# [The tasks]
1) Using the excerpt on the Pendragon program, answer each question:
(a) When is the first operational demonstration planned?
(b) How much budget is committed for 2026?
(c) On what date was AMIAD created?
2) Say whether each statement agrees with the excerpt on the Pendragon program, and quote the words that decide it:
(a) The initial deployment is set for the summer of 2027.
(b) The Tundra 2 drones are made by Parrot.
(c) AMIAD puts about half of its technical human resources into Pendragon.

Two milestones mark this roadmap. A first operational demonstration is planned for July 2026. The initial deployment follows in the summer of 2027. The composition of the future Combat Robotic Unit is already largely decided: a heavy robot, five Aurochs 2 robots, Tundra 2 drones produced by the Hexadrone company, Anafi drones from Parrot. In total, around twenty robots and around thirty drones. Budget committed for 2026: 35 million euros.
A selection by proof, not by call for tenders
The Ministerial Agency for Artificial Intelligence in Defense, AMIAD, created on May 1, 2024 by decree and directly attached to the Minister of the Armed Forces, pilots Pendragon in connection with the Future Combat Command of the Army. It devotes nearly a quarter of its technical human resources to it.

# [Recorded information]
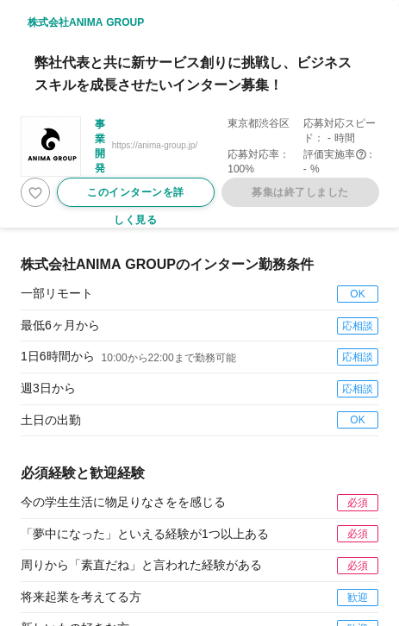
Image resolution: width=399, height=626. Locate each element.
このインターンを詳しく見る (135, 196)
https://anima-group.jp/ (155, 145)
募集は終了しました (300, 192)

# [Exercise results]
1)
(a) July 2026
(b) 35 million euros
(c) May 1, 2024

2)
(a) Yes: "The initial deployment follows in the summer of 2027."
(b) No: "Tundra 2 drones produced by the Hexadrone company"
(c) No: "It devotes nearly a quarter of its technical human resources to it."